Updated: Aug 27, 2018


John Hubbard, 1970

Throughout my childhood, I spent a lot of time looking at a particular small, framed drawing in my Dad's workshop. He'd told me that he drew it when he was a young boy, lying in his hospital bed recovering from thyroid surgery.  He was probably six or seven, just before the Stock Market crash of 1929.

What struck me about the drawing was its amazing quality and attention to detail. It was of a construction site, evidently right outside the hospital window, and possessed incredible depth. This was not the drawing of a typical child, but something much more. In order to draw something of that quality, it required an understanding of spatial relations, perspective, depth of field, composition, not to mention a mastery of pencils and rulers. And on top of that it was drawn, I imagine, while lying in bed. This piece fascinated me to no end and fit with my Dad’s persona of a man of exactitude.

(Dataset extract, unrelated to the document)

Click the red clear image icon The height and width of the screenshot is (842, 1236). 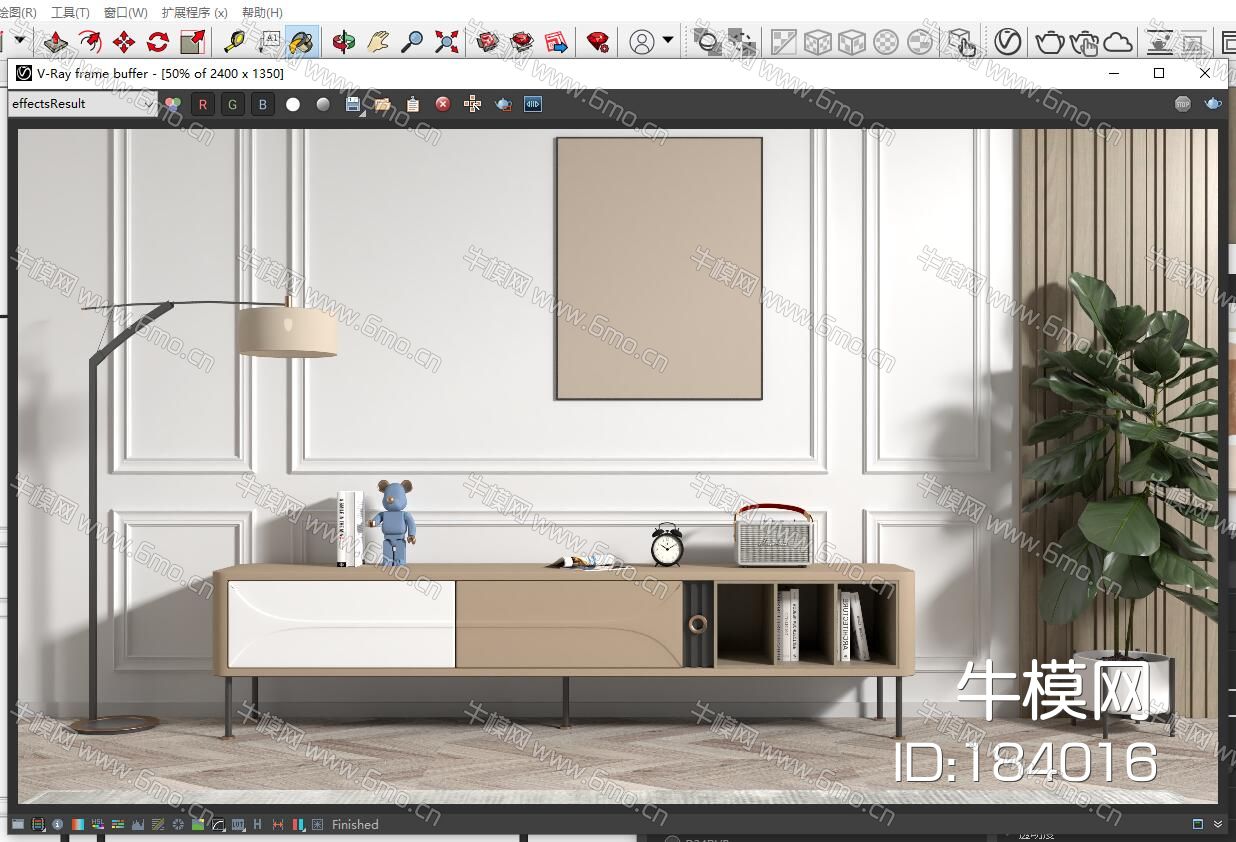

It’s funny because my Dad never called himself an “artist,” nor really considered himself one, though in many ways he was brilliant. He spent much of his life producing art, from oils to acrylic to graphite drawings. Some of his work was quite risqué, pushing the edges of the day’s “civilized society.” Our house was a gallery of some of his pieces, yet he never took his work out into the world. Most of it sat in his workshop or in a storeroom. I could never quite understand that, though now that I am producing my own art it makes sense. One can be shy about one’s own art until one realizes that art is, first and foremost, for one’s own meaning making and healing.


Perhaps my Dad just needed the solace that the act of creation provides. Perhaps because he was so meticulous and demanding of himself and his work he never felt “ready” to expose himself in that way. Or perhaps he never received the encouragement he needed to “go public” with his art, or maybe the environment didn’t feel open and embracing.


I grew up in Old Lyme, Connecticut, a beautiful village, first settled in the 1600’s, that sits on the East side of the Connecticut River at its mouth. Old Lyme’s artist enclave was unofficially established in the late 1800’s and has received significant renown as a retreat for some of the famed and emerging artists of the day. It remains a community that deeply values art and artists, and is the home to the Lyme Academy College of Fine Arts, and the Lyme Art Association


Perhaps it was in the shadow of those great painters that my father felt his insignificance. Perhaps the rotating exhibits at the Lyme Art Association that our family so regularly enjoyed, just down from our house, offering so much inspiring work, proved too much for a man who had been shunned by his parents for even wanting to become an artist. Or maybe it was the quiet nagging of a spouse who’d had dreams of joining the social elite of the town yet whose husband held a low-paid draftsman position at the submarine facility in nearby Groton that wore down his dream.


Whatever the truth, in seeing the breadth and depth of my father’s work, it’s a pity that a man with such undeniable talent remained invisible to those around him.